Featured

JavaScript development Conversational VUI Voice Dialogflow Google Home Alexa NodeJS AssistantJS

Pains and gains when developing a node.js Dialogflow application

Posted by Thomas Rutzer on July 25th, 2018.

Pains and gains when developing a node.js Dialogflow application

Voice and conversational interfaces are mentioned all over nowadays and this makes sense since it can greatly improve your digital service. That is why we got very excited here at diePartments when we got assigned to build one for the first time: An Action for Google Home devices.
So this article is about the pains and gains during the first development phase (spoiler: gains outdo pains) and some learnings. Mainly we will talk about this topics:

Development workflow and tools
Assistant.js (nodejs framework we decided to use)

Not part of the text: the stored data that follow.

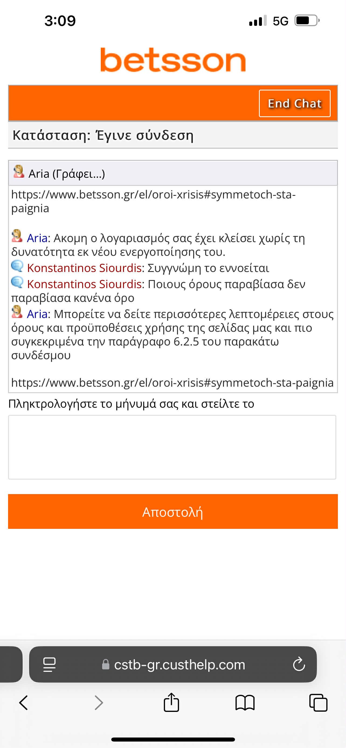
Task: Open the betsson.gr oroi-xrisis link at chat bottom
Action: 172,382
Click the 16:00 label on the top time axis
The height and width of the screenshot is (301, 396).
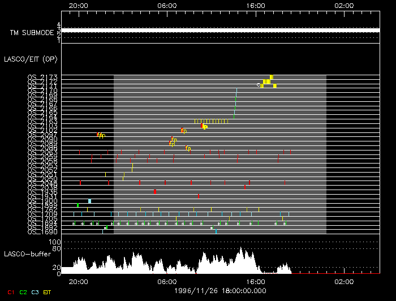[x=256, y=5]
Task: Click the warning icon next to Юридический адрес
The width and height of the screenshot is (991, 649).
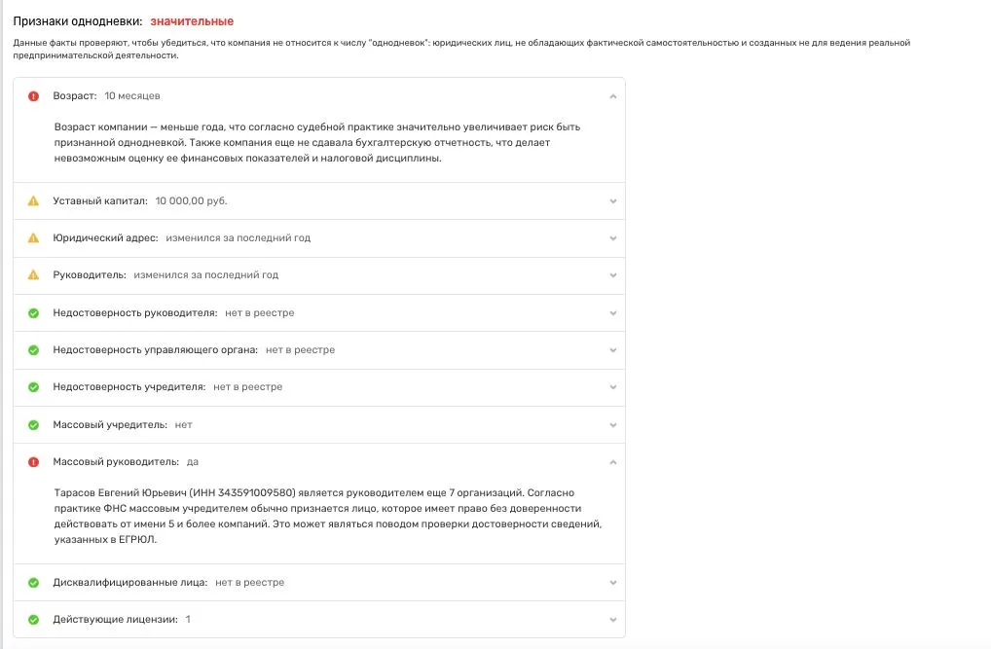Action: coord(33,237)
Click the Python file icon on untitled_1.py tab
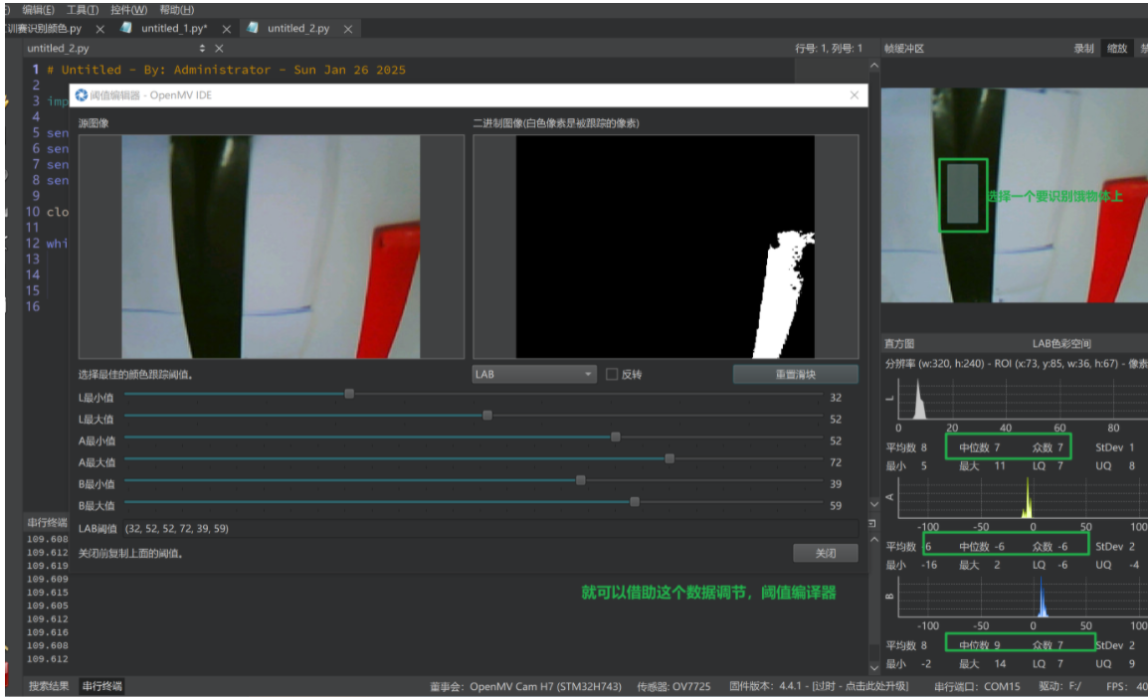The height and width of the screenshot is (697, 1148). (125, 28)
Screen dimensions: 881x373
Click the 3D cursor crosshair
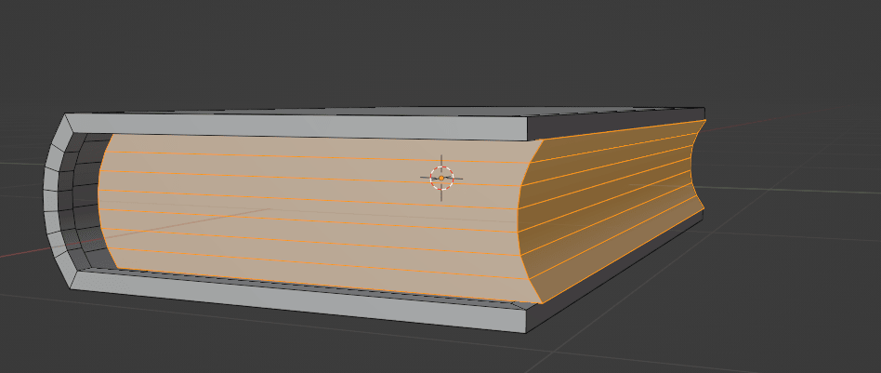[441, 177]
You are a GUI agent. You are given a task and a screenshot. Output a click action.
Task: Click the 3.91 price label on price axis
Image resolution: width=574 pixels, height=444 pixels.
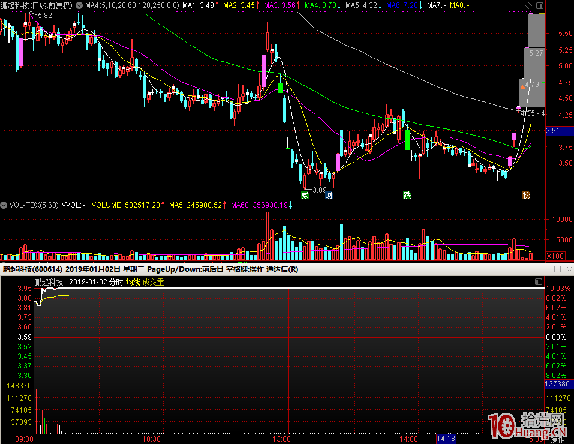coord(552,130)
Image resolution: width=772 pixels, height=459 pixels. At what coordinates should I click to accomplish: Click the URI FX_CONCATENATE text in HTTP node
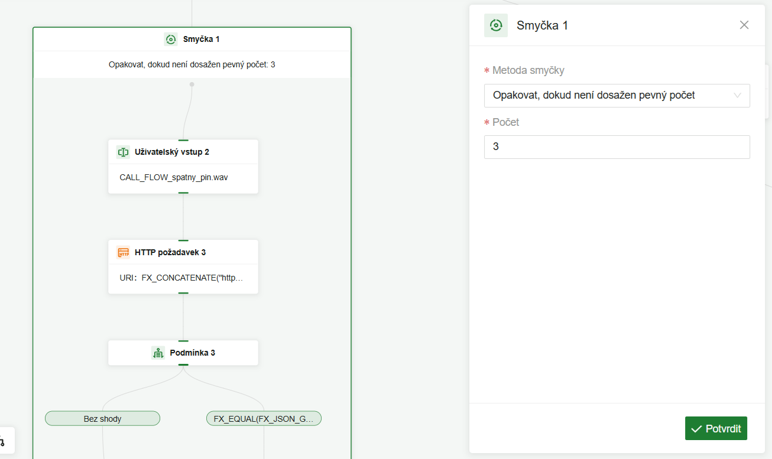tap(181, 278)
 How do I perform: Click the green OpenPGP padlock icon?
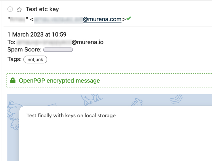[x=13, y=81]
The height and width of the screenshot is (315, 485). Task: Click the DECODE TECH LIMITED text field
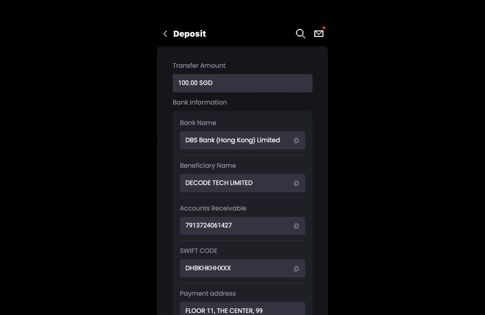[x=243, y=183]
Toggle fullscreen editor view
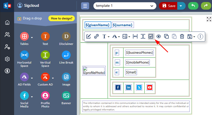 click(209, 19)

Development workflow and tools

Let's start talking about the workflow. In this context, we will mainly talk about the workflow between Dialogflow and your local nodejs application. If you have not heard about Dialogflow yet, you will quickly come across this Google powered webapp. Briefly it is your central hub to manage apps for Google Assistant platforms and integrations. Meaning you can setup, configure and publish apps here. You can also develop them right inside Dialogflow, which you probably would not want to do. Make sure you get yourself familiar with the core concepts and the vocabulary of Dialogflow first, since you will need it here.
Let's get back to our workflow topic.
The main pain point, we want to turn into a gain, or at least ease, is the connection to your fulfilment.
In the configuration of your Dialogflow app, you need to add an url to your fulfilment, which serves as a webhook. In a nutshell, this url will be hooked up with filled entities everytime Dialogflow filters an intent from what your user says - and should point to your app. So your app must be publicly reachable, which your localhost mostly is not. And if you do not want to painfully wait for changes until your deployment succeeds and the newest version of your app is online on your stage server or similar, you need to find a way to speed up this process. Lucky you, here comes help.

We were pointed to a webservice called ngrok. It works as a proxy between a randomly generated subdomain and your localhost. It is easy to setup. Once this is done, just call the ngrok executable like this ngrok http 3000, where 3000 is the port your local dev server listens to. Ngrok will output a custom URL, which you can add as your fulfilment. Et voilà, Dialogflow is connected to your local setup.
There might be similar services around, but ngrok is doing a decent job and if you want to give it a try, there is a free plan available. Although our workflow improved now, there is still one little pain point left, and unfortunately, we have not found a cure for this one yet: everytime you restart ngrok, you'll receive a fresh URL and consequently you need to update your fulfillment url as well.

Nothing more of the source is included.